OK, it’s a high-profile, bejeweled appendage, in the midst of a pricey makeover, but still.
“It was a really exciting opportunity,” Boone said in a phone interview last week. “I like tackling big ideas, so this notion of coming on board to build an arts and culture program at the pier, something that has never existed before, was too compelling to turn down,” she added.

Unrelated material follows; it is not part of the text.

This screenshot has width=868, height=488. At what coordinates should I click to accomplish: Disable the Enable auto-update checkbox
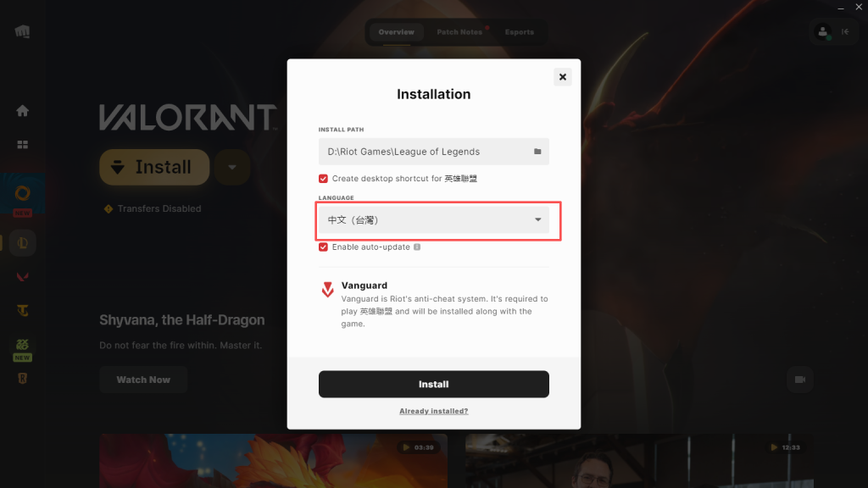click(x=323, y=247)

We’ll have to wait a year or two for tax records to surface before we find out what her new job will pay. Navy Pier used to be run by a government body, the Metropolitan Pier and Exposition Authority, or McPier, so-called for the joint state-city venture also in charge of McCormick Place. But in 2011, McPier handed pier management off to a newly created nonprofit corporation, Navy Pier, Inc., and it’s now operated under the less stringent transparency rules that nonprofits enjoy. No need to worry on Boone’s behalf: the pier is known for generous salaries to its administrators. Total compensation for Marilynn Gardner, its CEO, topped $400,000 in 2014, the latest year for which records are available.
The pier celebrated its 100th birthday this year with the opening of a towering new 196-foot Ferris wheel, a second food court, an improved outdoor promenade, and the lively Polk Bros Park and fountain in front of the main entrance. A performance lawn on the west end is still under construction.
The next phase of the “Centennial Vision” for the pier was approved by the City Council this month. It includes a “welcome” pavilion and seasonal ice rink for Polk Bros Park, recreational boat docks, a swooping 17-foot-tall walkway and rectangular reflecting pool that’ll arguably mar the pier’s historic eastern tip, and a 240-room hotel that’ll go up on the south side of the Festival Hall exhibition space and take over its fantastic views of the lake and city.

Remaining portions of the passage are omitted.